Loading Coils; was : Vincent antenna
AI4QJ wrote:
"Gene Fuller" wrote in message news:25J4j.191181
By the way, saying something is "impossible" is religion, not science. The
distance from one end of the coil to the other is clearly within reach
without violating the speed of light.
But not in 3 nsec. To go from one end to the other end of the 53 foot coil
would be to travel at 53.84E8 m/sec, more than 10 times the speed of light.
So you think an EM wave cannot travel 10 inches in 3 ns? Try again.
You appear to be suffering from the same disease that afflicts Cecil.
Plugging your preferred answer into the calculation might make the
solution easy, but it does not necessarily make it correct.

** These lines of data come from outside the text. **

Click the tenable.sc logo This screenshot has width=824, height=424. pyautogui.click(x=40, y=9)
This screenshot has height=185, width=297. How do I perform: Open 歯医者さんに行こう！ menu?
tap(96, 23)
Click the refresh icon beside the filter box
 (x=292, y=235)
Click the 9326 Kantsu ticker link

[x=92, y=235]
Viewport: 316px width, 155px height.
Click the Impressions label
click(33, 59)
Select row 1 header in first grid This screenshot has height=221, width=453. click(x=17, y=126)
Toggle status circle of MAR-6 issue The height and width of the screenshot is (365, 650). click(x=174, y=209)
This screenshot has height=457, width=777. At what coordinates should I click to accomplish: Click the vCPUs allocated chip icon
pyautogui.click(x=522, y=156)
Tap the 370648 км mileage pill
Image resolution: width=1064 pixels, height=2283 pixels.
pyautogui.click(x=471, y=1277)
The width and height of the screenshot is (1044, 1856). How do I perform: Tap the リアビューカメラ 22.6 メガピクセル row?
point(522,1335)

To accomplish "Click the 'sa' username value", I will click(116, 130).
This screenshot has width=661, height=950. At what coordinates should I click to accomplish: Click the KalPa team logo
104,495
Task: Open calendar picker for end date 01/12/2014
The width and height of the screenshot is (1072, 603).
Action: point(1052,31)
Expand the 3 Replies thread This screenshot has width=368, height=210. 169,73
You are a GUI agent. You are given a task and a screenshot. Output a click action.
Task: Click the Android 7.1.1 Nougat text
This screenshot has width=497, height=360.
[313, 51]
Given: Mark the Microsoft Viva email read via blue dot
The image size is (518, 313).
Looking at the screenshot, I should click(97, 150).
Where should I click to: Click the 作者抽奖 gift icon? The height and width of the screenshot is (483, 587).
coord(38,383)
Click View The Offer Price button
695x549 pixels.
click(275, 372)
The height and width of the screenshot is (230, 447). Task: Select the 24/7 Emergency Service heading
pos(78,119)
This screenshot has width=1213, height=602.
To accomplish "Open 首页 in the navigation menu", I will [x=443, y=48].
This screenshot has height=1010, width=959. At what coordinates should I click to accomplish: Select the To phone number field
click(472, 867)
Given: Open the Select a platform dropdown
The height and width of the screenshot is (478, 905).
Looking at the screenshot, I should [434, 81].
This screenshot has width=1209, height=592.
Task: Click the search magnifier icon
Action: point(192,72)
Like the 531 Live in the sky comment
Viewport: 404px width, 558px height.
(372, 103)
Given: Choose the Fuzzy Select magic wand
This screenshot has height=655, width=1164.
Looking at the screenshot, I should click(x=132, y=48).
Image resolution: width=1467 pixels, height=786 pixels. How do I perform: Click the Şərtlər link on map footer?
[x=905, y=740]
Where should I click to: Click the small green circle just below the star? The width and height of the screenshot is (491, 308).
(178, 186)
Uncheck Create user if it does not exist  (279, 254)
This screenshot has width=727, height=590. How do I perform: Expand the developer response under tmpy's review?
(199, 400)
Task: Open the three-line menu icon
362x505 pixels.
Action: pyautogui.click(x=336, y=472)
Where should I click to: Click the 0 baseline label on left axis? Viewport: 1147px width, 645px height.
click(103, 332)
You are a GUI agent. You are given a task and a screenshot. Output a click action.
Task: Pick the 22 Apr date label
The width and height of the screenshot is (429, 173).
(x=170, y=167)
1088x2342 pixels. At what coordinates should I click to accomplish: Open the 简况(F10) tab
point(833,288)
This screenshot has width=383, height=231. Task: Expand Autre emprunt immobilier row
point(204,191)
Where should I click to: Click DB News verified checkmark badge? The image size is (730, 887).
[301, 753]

Since you seem to be somewhat oblivious to what is being debated, let me
restate it.
It is widely accepted that some configurations exhibit a "round and
round the wire mode." Helix antennas and traveling wave tubes fall into
that category.
It is also widely accepted that EM radiation is real, and travels the
speed of light in the appropriate medium.
It is also widely accepted that the "lumped circuit model" is useful in
many configurations.
The entire debate, if all of the personality nonsense is ignored, is
over the appropriate regimes for these "widely accepted" explanations.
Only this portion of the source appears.